Curitiba - As indústrias do Paraná que exportam carne bovina e o Ministério da Agricultura, Pecuária e Abastecimento não vêem com preocupação o fato de a União Européia (UE) enviar novas missões para avaliar as condições fitossanitárias da carne brasileira. O economista do Sindicato das Indústrias de Carne do Paraná (Sindicarne-PR), Gustavo Fanaya, disse que os irlandeses e britânicos estão cumprindo o seu papel ao passar para a UE a idéia de impor um embargo imediato ao produto brasileiro.
''O produto brasileiro tem qualidade similar ao irlândes mas possui condições de produção muito mais favoráveis, o que faz que a carne brasileira ser imbatível em qualidade e custo'', afirmou. Para Fanaya, a pressão é política e, na análise técnica, a carne do Brasil seria aprovada. ''A preocupação viria se os técnicos da comissão européia dessem mais importância para a questão política do que para critérios técnicos'', destacou. Mas, por outro lado, ele lembrou que o Brasil precisa fazer a ''lição de casa'' e corresponder à expectativa dos europeus em relação às questões técnicas.
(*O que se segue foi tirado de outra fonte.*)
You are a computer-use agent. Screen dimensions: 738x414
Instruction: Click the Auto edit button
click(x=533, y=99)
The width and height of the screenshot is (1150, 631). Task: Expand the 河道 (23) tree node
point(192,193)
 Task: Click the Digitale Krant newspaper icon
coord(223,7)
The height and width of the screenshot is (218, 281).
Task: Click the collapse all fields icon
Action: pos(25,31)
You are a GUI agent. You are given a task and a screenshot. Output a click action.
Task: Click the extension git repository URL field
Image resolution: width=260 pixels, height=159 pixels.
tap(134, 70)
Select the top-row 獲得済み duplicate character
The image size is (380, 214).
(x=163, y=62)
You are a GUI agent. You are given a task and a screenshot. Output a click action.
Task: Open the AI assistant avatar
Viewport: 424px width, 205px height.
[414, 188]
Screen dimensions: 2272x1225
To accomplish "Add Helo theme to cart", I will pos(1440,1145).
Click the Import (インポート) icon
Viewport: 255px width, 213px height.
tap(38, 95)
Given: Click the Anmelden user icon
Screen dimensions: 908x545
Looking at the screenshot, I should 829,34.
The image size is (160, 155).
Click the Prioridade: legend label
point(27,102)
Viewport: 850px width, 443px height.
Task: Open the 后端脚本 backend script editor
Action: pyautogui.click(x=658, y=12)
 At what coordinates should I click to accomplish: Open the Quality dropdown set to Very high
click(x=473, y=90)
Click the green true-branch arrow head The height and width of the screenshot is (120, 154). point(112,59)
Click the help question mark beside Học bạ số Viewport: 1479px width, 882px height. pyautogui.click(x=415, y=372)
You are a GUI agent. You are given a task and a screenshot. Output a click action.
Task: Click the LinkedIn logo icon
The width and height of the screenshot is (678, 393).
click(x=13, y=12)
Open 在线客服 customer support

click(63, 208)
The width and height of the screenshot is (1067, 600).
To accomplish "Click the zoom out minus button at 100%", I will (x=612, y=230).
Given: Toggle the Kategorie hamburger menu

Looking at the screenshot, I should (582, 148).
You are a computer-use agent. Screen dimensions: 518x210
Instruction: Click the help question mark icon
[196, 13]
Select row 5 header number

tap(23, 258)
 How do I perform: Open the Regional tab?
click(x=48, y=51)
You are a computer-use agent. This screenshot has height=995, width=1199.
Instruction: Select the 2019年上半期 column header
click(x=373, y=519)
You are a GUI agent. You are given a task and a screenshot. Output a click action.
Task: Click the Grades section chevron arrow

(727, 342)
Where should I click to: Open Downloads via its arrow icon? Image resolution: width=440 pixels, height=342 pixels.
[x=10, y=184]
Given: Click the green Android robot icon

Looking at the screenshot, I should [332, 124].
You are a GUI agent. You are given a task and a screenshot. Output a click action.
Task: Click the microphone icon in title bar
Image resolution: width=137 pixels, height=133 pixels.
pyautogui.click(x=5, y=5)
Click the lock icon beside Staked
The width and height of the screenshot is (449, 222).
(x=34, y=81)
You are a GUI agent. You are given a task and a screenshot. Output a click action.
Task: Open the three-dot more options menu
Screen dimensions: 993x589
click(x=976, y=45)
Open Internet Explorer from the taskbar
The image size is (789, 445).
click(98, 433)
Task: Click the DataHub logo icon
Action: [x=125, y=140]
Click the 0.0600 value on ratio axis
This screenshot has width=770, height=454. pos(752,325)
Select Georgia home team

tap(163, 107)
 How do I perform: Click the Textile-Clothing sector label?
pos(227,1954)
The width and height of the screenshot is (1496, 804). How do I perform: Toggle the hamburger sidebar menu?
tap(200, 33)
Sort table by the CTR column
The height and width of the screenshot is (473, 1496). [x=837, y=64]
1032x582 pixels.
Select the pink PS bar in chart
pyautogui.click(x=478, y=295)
O secretário de Defesa Agropecuária do Ministério da Agricultura, Inácio Afonso Kroetz, disse que a vinda de novas missões da UE para o Brasil já estava marcada desde o início do ano para verificar a correção de não conformidades em relação à carne brasileira detectadas no primeiro semestre. ''Isso é de praxe, é normal. A UE quer mais clareza sobre a rastreabilidade e mais garantias sobre o combate à febre aftosa'', disse.
Kroetz destacou que a UE é um mercado importantíssimo para o Brasil. ''A pressão comercial em cima dessa missão é visivelmente grande'', afirmou. Ele acredita ainda que quando a Organização Internacional de Epizootias (OIE) conceder o estatus de área livre de aftosa para o Mato Grosso do Sul os outros Estados que fazem parte da zona suspensa (PR, MT, SP, TO, DF, MG, RJ, ES, BA e SE) também serão liberados.